_What the task requires_
Where an entry below contains an image, skip the image and copy the rest exactly.
......
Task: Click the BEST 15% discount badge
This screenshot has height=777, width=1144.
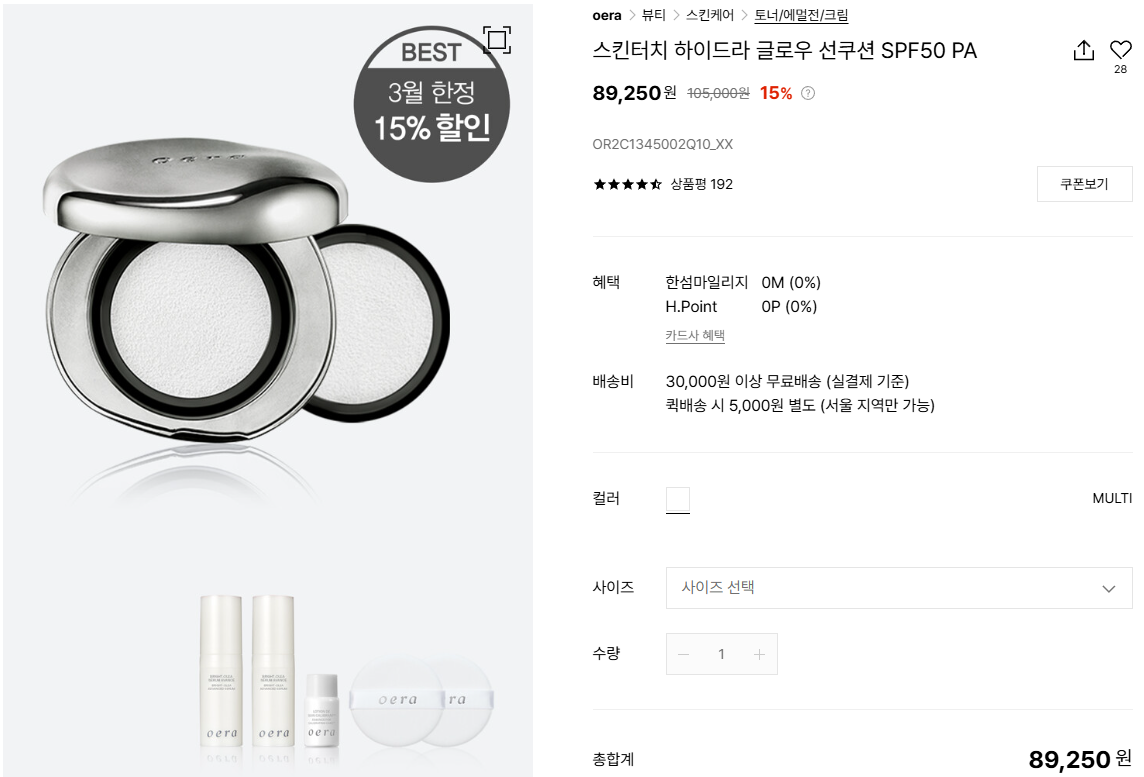Action: (431, 104)
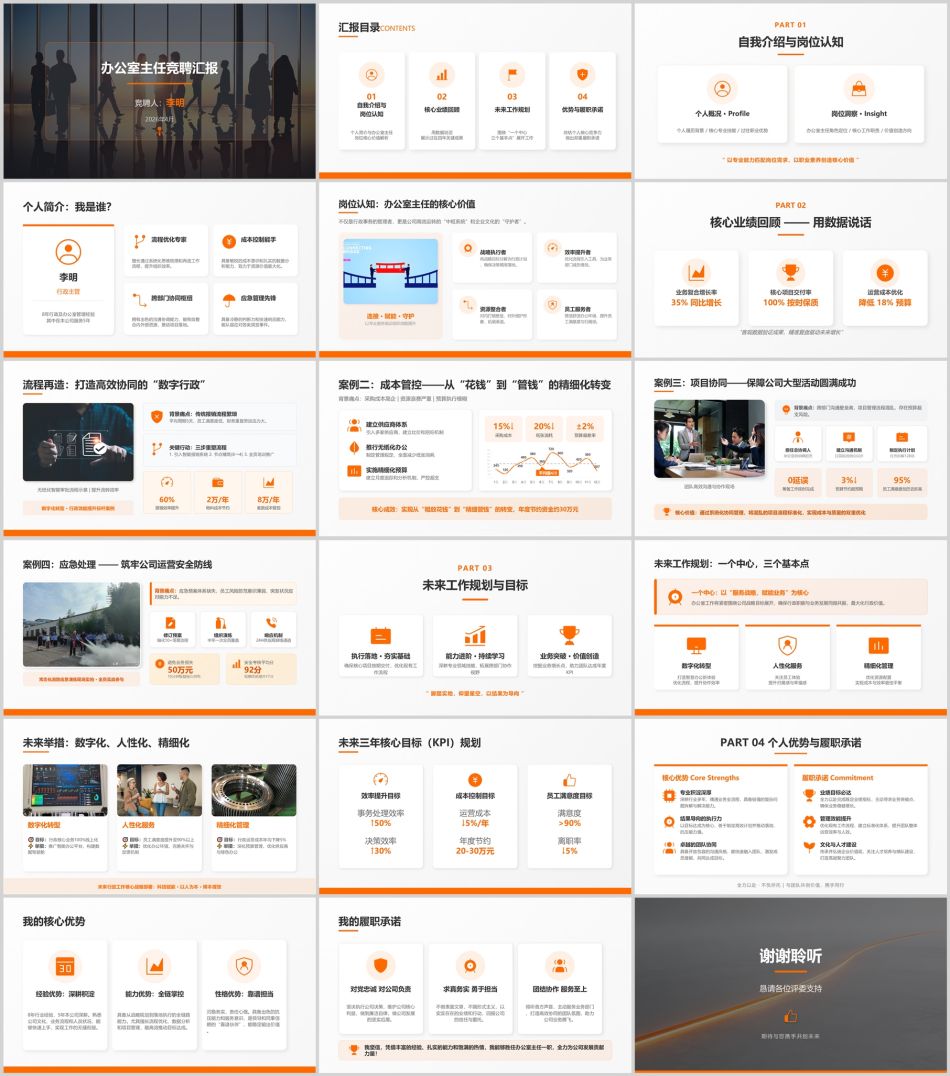Click the 履职承诺 Commitment heading

(x=837, y=777)
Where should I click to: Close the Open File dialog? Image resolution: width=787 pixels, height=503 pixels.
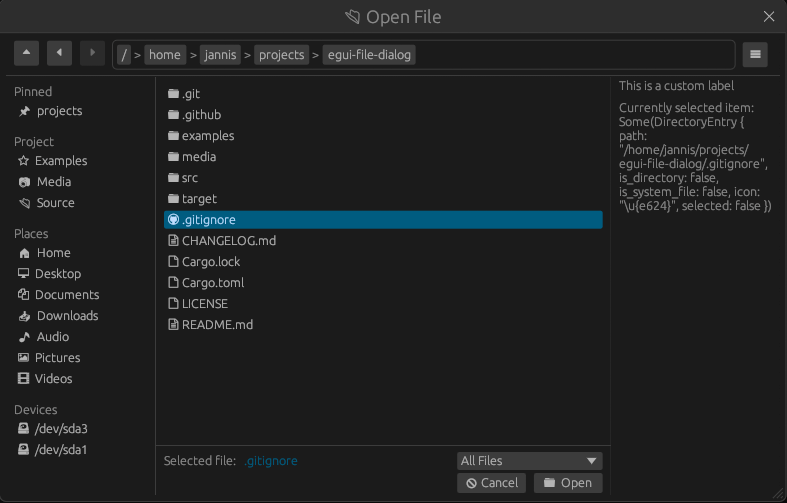[x=769, y=16]
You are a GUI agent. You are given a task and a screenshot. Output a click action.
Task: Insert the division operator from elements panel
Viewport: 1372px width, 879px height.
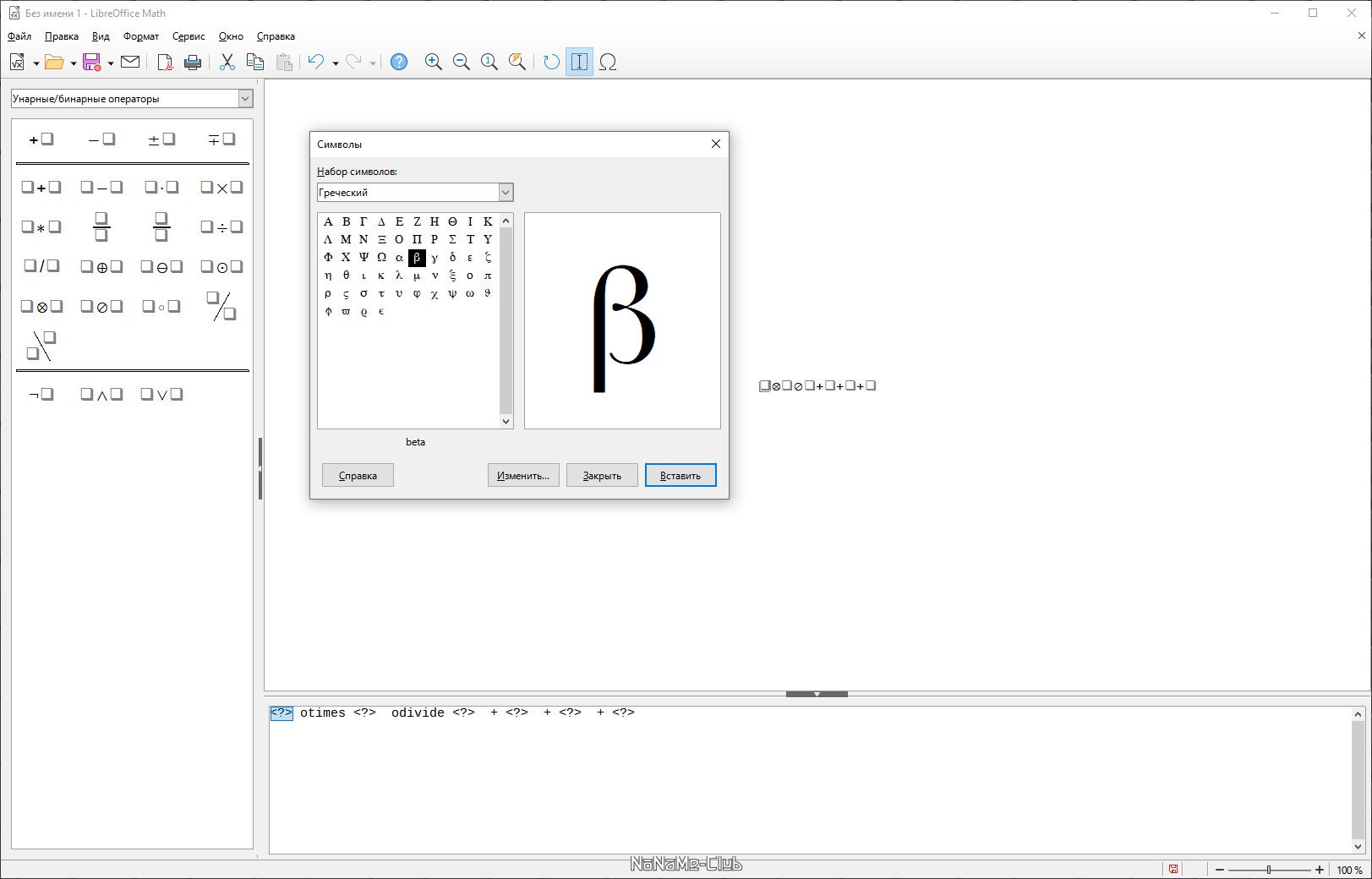[x=221, y=227]
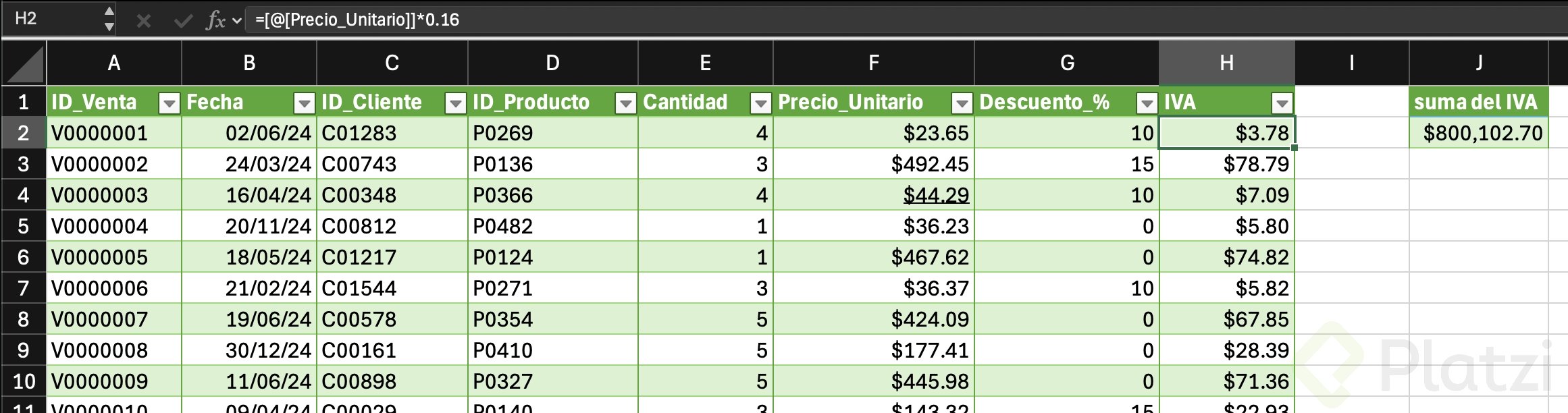Select the suma del IVA total cell
Viewport: 1568px width, 413px height.
coord(1479,133)
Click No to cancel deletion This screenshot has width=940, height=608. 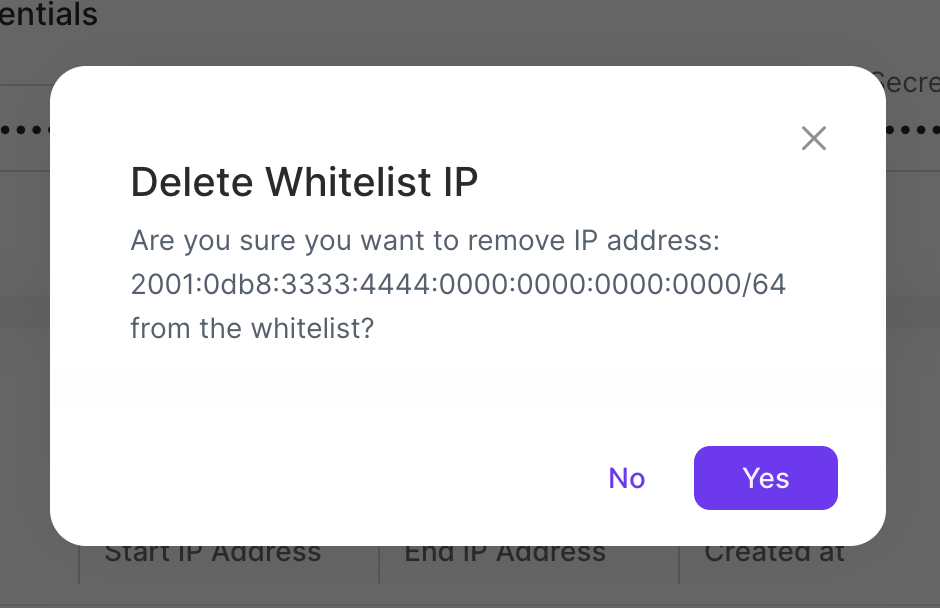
......
_Output of the task_
Task: Click the BEST 15% discount badge
This screenshot has height=777, width=1144.
Action: (431, 104)
Click the 履职承诺 Commitment heading

(x=837, y=777)
Where should I click to: Close the Open File dialog? Image resolution: width=787 pixels, height=503 pixels.
[x=769, y=16]
You are a GUI agent. You are given a task and a screenshot. Output a click action.
Task: Insert the division operator from elements panel
Viewport: 1372px width, 879px height.
[x=221, y=227]
Select the suma del IVA total cell
Viewport: 1568px width, 413px height.
coord(1479,133)
Click No to cancel deletion This screenshot has width=940, height=608. 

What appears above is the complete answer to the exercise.